Via de bond kwam Engelschman in aanraking met de A.JC en de SDAP. Zijn lidmaatschap zegde
hij in 1932 op. Engelschman werd lid van de Onafhankelijke Socialistische Partij (OSP), een
radicaal-socialistische partij die zich in 1932 van de SDAP had afgescheiden. In 1935 fuseerde de
partij met een andere radicaal-socialistische partij, de Revolutionair Socialistische Partij van Henk
Sneevliet, tot de RSAP. Het was een betrekkelijk kleine groepering van enkele duizenden mensen. Met name de jeugd was actief in de RSAP. Engelschman werd secretaris van de Revolutionair
Socialistische Jongeren. 'We organiseerden lezingen en studieweekends, waar dan aspecten van
belangrijke socialistische voorgangers aan de orde werden gesteld. We discussieerden over het
historisch materialisme, de Russische Revolutie, haar ontwikkeling, hoe zij op bepaalde punten uit
de hand gelopen was en wat Lenin nu eigenlijk bedoeld had. Maar we deden ook dingen die voor
elke jeugdbeweging typerend waren. We vonden het plezierig om er met elkaar een weekend op
uit te trekken, naar een of andere jeugdherberg, te wandelen, muziek te maken, kortom gezellige
dingen doen. Ik heb er een leuke tijd gehad en het heeft veel voor mijn zelfontplooiing betekend.
Er werden ook lezingen gehouden over seksualiteit in navolging van Reich. Homoseksualiteit
werd dan heel vaag aangestipt. In de jeugdbeweging leerde ik ook Last en Rot kennen. Ze werden
gevraagd om lezingen te houden. Later begreep ik pas dat Last ook homoseksuele gevoelens had,
hoewel ik dat had kunnen weten door zijn boek Zuiderzee, waarin dat aspect zeker naar voren
kwam. Mijn gevoelens naar bepaalde jongens toe waren ook zeer bedekt. Het was toen zo
makkelijk om je gevoelens te camoufleren, helemáál je gevoelens voor een bepaalde jongen.

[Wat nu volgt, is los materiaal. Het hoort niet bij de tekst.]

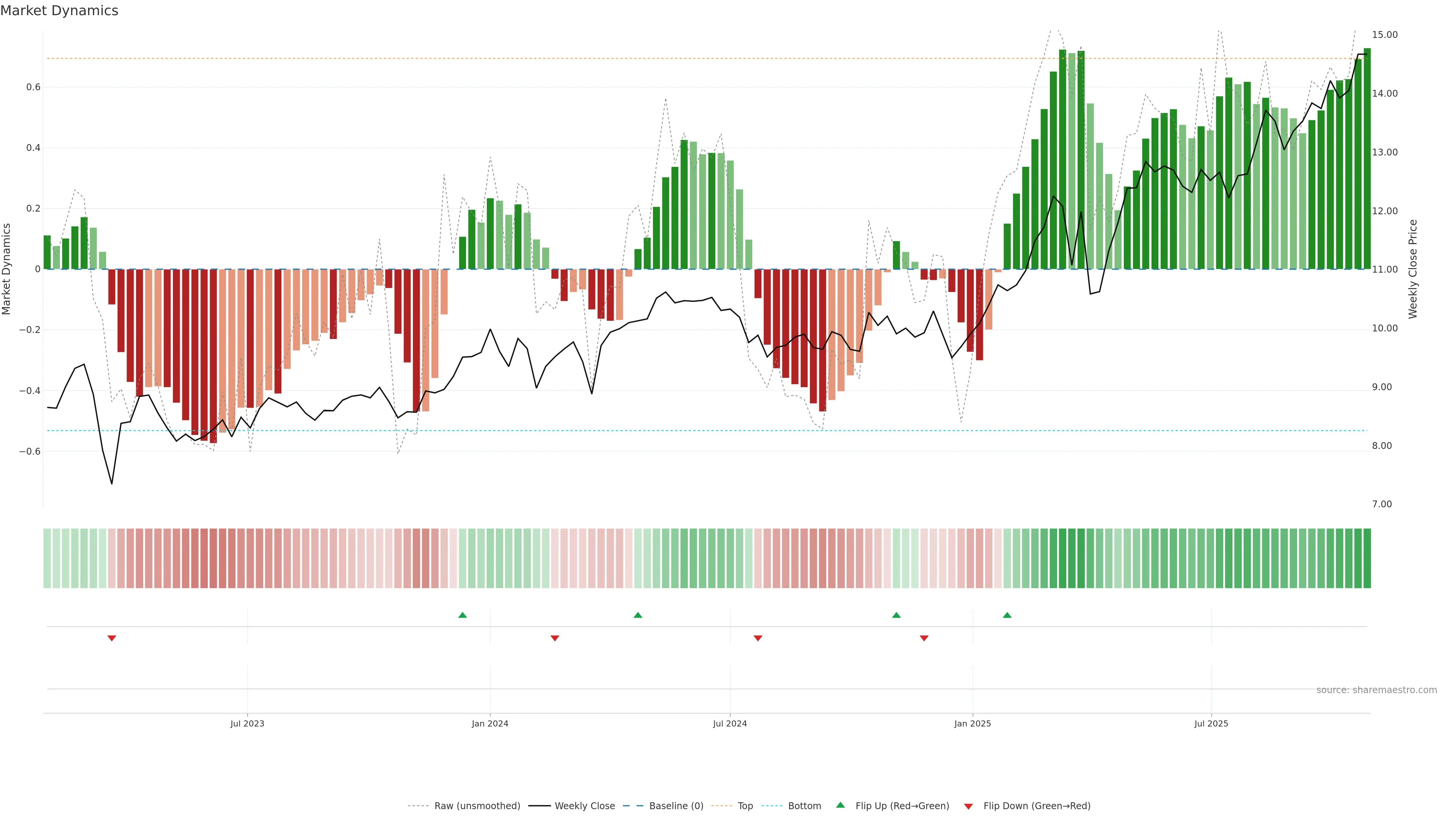Click the red flip-down marker after Jul 2024
This screenshot has width=1456, height=819.
point(758,638)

Automatisch, intuïtief voelde je aan dat je gevoelens toch niet geaccepteerd zouden worden; zélfs
niet in dat libertaire milieu van de jeugdbeweging.' 2 In de jeugdbeweging werd de achttienjarige Engelschman verliefd op een jongen met wie hij,
nadat de jongen verhuisd was, twee jaar lang, correspondeerde. 'Alle brieven, zoowel de zijne als
die ik hem zond, zijn bewaard gebleven. Als ik ze doorlees moet ik glimlachen. Om de
droefgeestigheid. en mijn verlangen naar Tom, van wien ik zooveel hield. Wat begreep ik van
Tomasso Cavalieri, aan wien Michel Angelo zijn schoonste sonnet opdroeg, waaruit ik vaak
regels als motto voor mijn brieven aan Tom ontleende!' 3 Engelschman werd ook op een andere
jongen verliefd: Bob, aan wie hij goede herinneringen bewaarde. Via een advertentie in het Wierings Weekblad, het Amsterdamse huis-aan-huis advertentieblad,
leerde hij in 1938 een oudere homoseksuele man kennen, een academicus. Deze bracht
Engelschman met andere homoseksuelen in contact, onder anderen Ellenberger. Via Ellenberger
kwam hij in contact met Schorer, die hij tot twee keer toe bezocht. In die tijd begon hij zich ook
te verdiepen in allerlei beroemde, onder anderen Griekse en Romeinse, homoseksuelen uit de
westerse geschiedenis. Hij begon Couperus te lezen. 'Het werd me duidelijk dat er een heleboel
beroemde homoseksuele schrijvers waren geweest, waarvan ik tot dan nauwelijks enig idee had.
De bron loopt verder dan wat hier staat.